I've just read Ed Marston's column about the Los Alamos fire (HCN, 5/22/00: Yelling fire in a crowded West). I was disappointed to see no discussion of the impact of climate change on fire regimes and the occurrence of catastrophic crown fires in recent decades, despite the severe drought under which the New Mexico fires have arisen. Although fire suppression, grazing, and other land-use changes have clearly been significant in changing fire behavior in some environments over the last century, catastrophic fires are not simply the result of past management.


In the case of Yellowstone, various paleorecords have shown that large catastrophic fires recurring at intervals of 300-500 years are characteristic of Yellowstone over the last 3,000 years. The longer records also clearly show that climate changes are very important in controlling the magnitude and frequency of fires.


In addition, there is little scientific evidence of unnatural fuel buildup due to suppression in Yellowstone; after all, effective fire suppression only occurred after 1945, with the advent of aircraft support, and before the start of the natural fire policy in 1972. What is clear in the instrumental climate record since 1895 is a strong trend toward increasing summer temperatures and drought that culminated (for the time being) in the most severe drought of record during the 1988 fires.


Obviously, ponderosa pine forests feature different climatic and fire regimes than do the lodgepole pine-dominated forests of Yellowstone, but the role of climate change in recent catastrophic fires there has received scant attention from the U.S. Forest Service and the media.

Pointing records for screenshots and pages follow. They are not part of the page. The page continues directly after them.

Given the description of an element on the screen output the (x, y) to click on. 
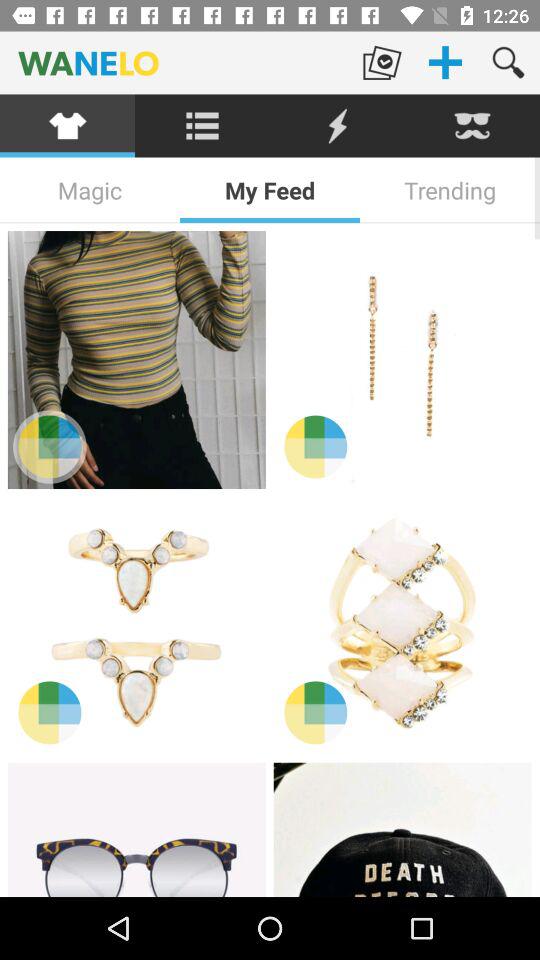
view item (402, 625)
Given the description of an element on the screen output the (x, y) to click on. 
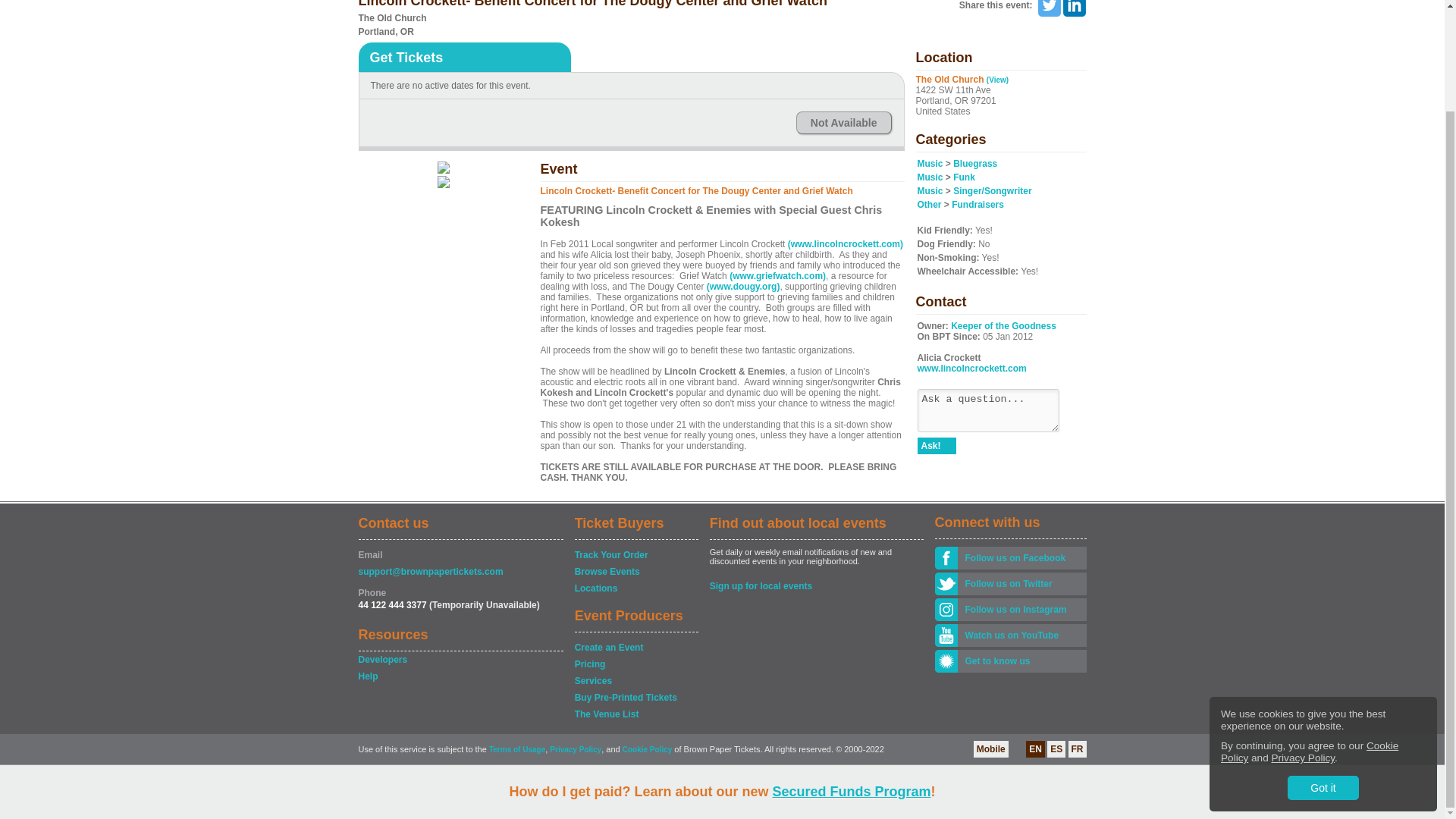
www.lincolncrockett.com (971, 368)
Fundraisers (978, 204)
Funk (964, 176)
Locations (636, 588)
Other (929, 204)
Bluegrass (975, 163)
Browse Events (636, 571)
Cookie Policy (1309, 634)
Music (930, 176)
Secured Funds Program (850, 673)
Given the description of an element on the screen output the (x, y) to click on. 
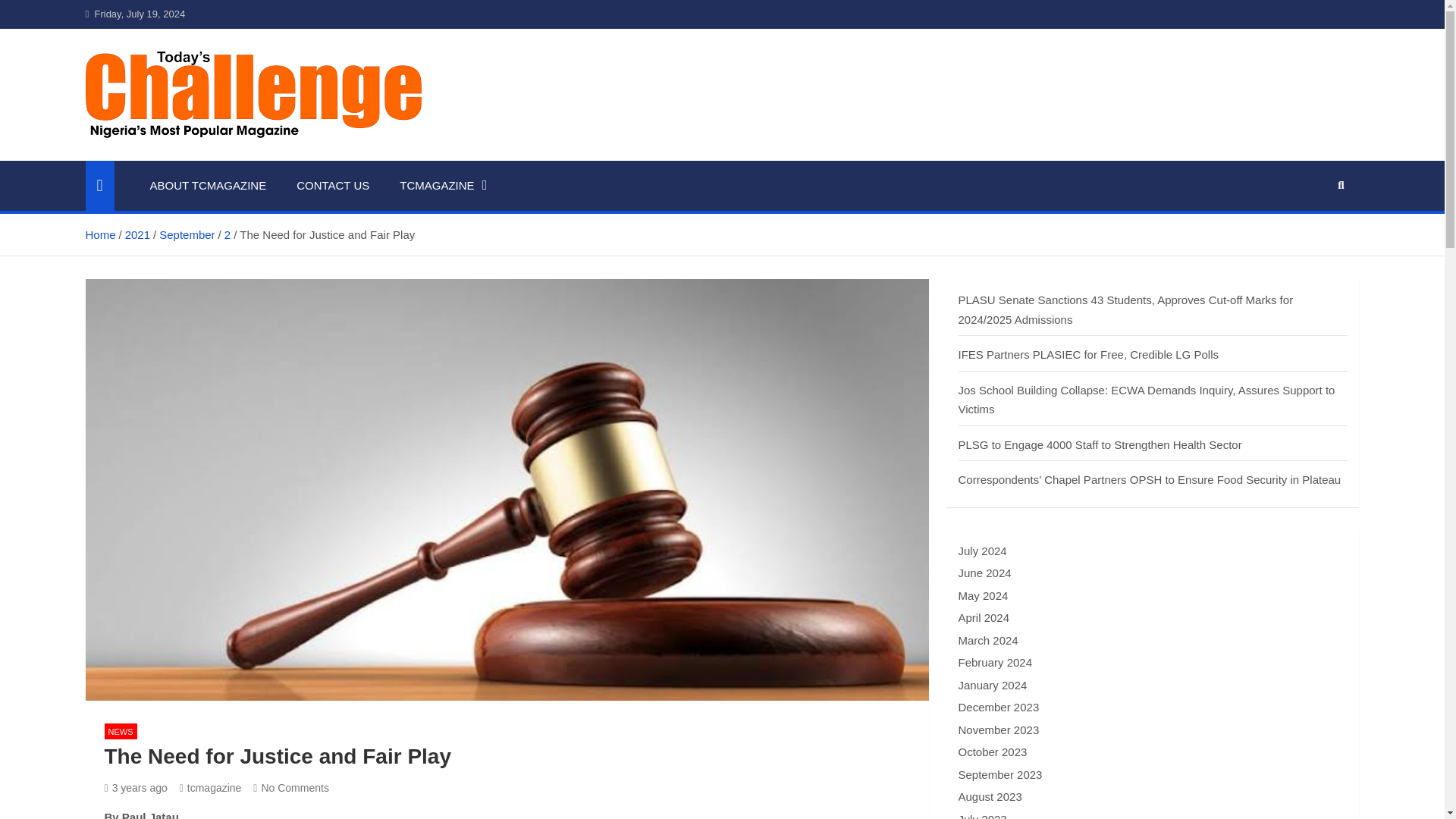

Recent compilations of instrumental and tree-ring climate information from over the globe show that in the 20th century the climate is warming more dramatically than it has in at least 1,500 years. Evidence is mounting that anthropogenic greenhouse gases are involved in this warming, but it has occurred regardless of cause. To ignore such large-scale environmental change and focus simply on management issues alone is also to ignore realities of nature, as your column decries, and our potential influence on climate through atmospheric pollution.


I certainly agree that we could be a lot more wise in where and how we develop in fire-prone ecosystems, and how we manage fire, but unfortunately the problem is likely much bigger than that.


Grant Meyer
Albuquerque, New Mexico


The author is an assistant professor of geomorphology in the Department of Earth and Planetary Sciences at the University of New Mexico.